## Data section
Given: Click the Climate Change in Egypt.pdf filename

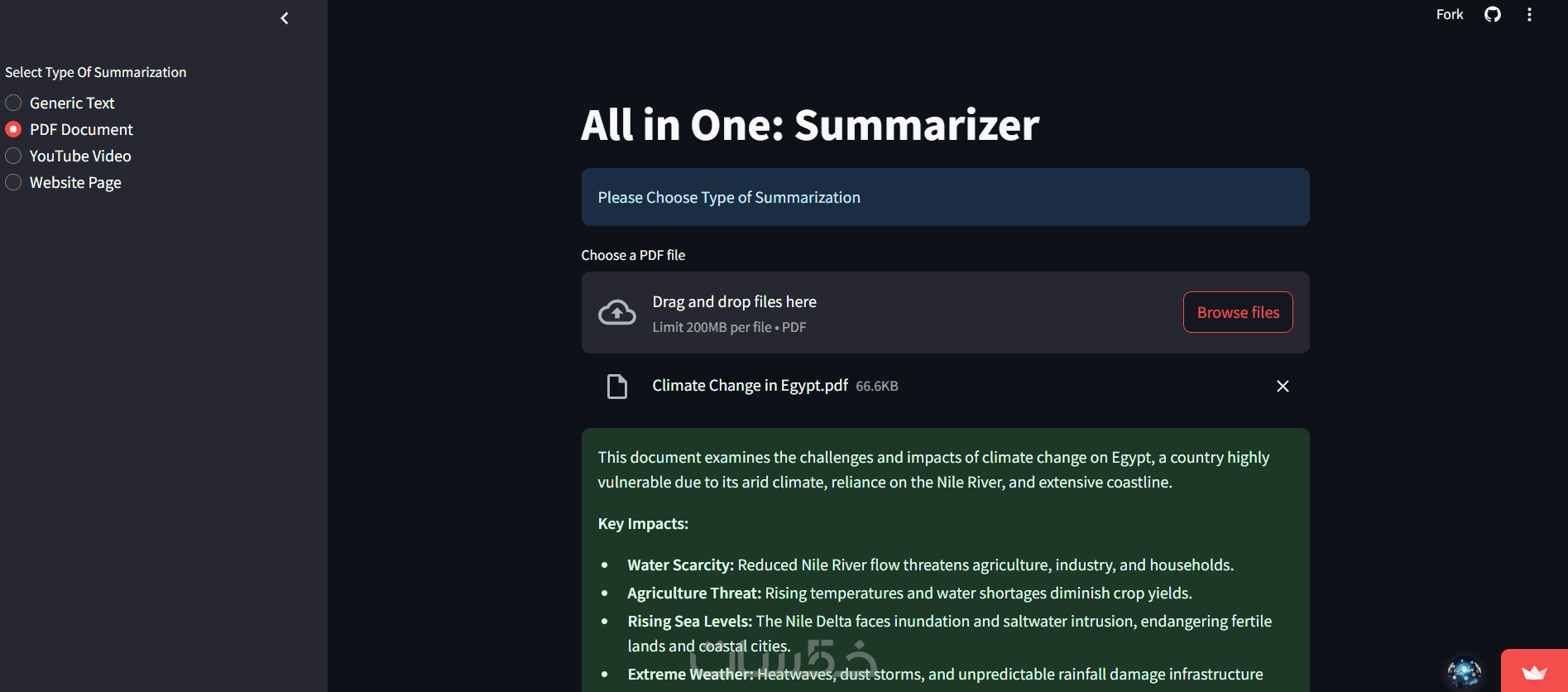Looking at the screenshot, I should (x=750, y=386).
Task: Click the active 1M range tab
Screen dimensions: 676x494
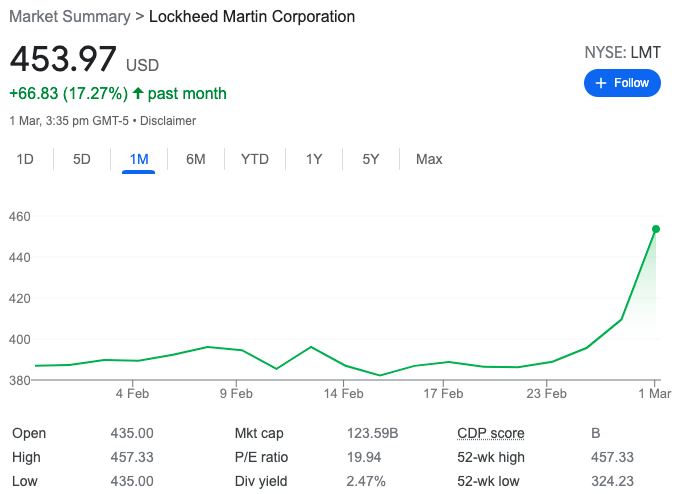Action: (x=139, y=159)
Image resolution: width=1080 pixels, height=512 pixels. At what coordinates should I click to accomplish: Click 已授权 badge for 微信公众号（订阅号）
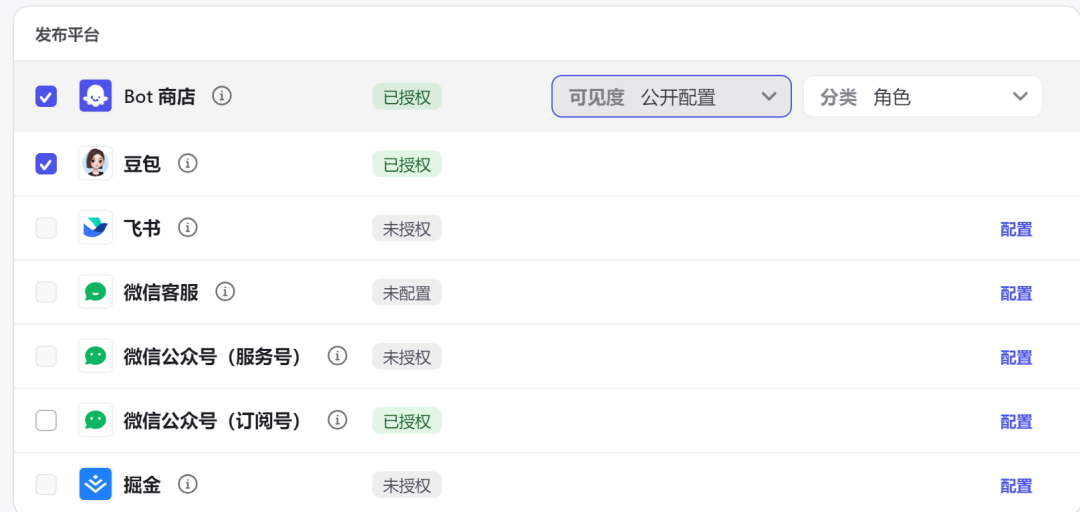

## Work task
Leave every picture out, and repeat exactly the lines from the one containing "Task: Click the active 1M range tab" through the last line of the entries, both ends included.

## Answer to this problem
Task: Click the active 1M range tab
Screen dimensions: 676x494
Action: (x=139, y=159)
Image resolution: width=1080 pixels, height=512 pixels. At what coordinates should I click to accomplish: Click 已授权 badge for 微信公众号（订阅号）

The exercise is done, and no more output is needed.